Data extracted from a collection
=== Begin Enclosure ===

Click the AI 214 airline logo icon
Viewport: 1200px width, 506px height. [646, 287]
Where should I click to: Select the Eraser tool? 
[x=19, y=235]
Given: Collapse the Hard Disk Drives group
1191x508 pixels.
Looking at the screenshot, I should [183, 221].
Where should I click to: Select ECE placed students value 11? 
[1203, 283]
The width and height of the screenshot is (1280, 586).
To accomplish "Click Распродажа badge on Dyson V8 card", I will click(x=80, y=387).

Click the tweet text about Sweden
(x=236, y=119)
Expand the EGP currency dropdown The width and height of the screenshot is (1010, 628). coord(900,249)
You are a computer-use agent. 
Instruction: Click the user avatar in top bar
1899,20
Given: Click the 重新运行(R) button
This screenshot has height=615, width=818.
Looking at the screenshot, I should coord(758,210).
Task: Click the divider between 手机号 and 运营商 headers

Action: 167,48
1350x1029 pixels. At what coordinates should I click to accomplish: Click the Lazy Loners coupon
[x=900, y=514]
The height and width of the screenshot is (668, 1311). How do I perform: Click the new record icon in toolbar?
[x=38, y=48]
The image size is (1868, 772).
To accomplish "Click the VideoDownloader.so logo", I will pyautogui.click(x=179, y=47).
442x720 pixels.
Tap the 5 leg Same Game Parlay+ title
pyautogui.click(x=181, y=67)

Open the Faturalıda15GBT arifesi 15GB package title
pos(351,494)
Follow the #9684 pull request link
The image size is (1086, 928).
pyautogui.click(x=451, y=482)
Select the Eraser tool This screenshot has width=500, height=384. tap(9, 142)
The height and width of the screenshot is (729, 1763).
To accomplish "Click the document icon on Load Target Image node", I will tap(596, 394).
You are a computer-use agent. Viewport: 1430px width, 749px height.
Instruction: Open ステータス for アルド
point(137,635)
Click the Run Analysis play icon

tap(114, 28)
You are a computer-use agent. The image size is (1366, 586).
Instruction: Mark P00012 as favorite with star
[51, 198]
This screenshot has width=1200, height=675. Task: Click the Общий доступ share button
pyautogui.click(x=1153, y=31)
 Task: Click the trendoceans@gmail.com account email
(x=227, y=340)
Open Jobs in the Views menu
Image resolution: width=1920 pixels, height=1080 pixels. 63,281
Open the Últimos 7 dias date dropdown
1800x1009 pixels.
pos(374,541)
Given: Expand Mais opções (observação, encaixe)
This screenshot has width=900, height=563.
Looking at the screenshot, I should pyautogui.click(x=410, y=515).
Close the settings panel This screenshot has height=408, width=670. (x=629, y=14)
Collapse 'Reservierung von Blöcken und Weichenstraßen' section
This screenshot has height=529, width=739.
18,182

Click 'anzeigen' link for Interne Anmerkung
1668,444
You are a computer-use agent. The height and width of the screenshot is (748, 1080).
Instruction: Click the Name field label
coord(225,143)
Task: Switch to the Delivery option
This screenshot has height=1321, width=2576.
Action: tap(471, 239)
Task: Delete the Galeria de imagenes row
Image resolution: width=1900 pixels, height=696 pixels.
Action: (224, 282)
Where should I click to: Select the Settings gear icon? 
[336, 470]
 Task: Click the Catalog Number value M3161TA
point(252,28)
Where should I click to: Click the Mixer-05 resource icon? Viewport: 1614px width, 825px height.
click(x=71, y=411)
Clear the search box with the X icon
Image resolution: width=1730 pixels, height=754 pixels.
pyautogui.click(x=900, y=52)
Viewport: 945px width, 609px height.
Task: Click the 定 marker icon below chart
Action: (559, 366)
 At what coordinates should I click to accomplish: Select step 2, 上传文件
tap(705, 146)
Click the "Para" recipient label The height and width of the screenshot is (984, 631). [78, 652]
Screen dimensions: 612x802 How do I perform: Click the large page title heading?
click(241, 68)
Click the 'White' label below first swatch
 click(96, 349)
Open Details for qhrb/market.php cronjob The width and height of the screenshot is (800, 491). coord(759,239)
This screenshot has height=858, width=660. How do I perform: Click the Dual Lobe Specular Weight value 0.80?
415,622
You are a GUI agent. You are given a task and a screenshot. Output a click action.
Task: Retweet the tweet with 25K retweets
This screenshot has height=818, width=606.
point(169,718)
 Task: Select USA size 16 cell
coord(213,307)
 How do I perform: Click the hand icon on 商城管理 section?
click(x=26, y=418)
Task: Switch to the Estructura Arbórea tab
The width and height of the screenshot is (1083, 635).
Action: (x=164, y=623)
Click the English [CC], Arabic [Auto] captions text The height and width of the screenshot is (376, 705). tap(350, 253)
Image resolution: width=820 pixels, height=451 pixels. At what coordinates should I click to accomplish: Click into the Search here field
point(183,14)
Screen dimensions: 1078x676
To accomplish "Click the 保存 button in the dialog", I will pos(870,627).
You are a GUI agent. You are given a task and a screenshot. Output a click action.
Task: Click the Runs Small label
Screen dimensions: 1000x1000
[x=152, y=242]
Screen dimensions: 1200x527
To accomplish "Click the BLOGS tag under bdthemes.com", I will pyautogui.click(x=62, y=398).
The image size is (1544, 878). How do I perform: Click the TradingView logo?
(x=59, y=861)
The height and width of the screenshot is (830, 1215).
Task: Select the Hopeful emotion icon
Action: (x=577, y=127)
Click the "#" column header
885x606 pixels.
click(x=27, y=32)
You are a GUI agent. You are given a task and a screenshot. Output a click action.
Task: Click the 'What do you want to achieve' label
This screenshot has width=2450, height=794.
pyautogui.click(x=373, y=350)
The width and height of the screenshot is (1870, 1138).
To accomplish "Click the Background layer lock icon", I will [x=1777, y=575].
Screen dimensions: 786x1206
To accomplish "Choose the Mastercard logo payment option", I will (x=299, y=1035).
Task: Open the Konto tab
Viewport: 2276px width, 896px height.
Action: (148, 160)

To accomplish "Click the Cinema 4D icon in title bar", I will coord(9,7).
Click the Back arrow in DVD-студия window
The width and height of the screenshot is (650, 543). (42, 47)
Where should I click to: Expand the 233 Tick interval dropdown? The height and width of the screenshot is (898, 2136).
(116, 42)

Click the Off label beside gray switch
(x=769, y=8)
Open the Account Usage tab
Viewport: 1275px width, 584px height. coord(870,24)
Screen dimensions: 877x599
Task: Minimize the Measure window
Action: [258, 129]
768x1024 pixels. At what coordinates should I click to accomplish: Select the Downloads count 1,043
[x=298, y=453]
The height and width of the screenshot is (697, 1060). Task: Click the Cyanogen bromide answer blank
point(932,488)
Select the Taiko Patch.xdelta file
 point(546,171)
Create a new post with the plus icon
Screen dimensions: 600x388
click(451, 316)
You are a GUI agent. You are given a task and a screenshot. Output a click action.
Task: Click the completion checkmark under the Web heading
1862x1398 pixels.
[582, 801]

=== End Enclosure ===

Within the data above, count the lines that contain the string "computer"; the reply is the number alone.

## [ANSWER]
4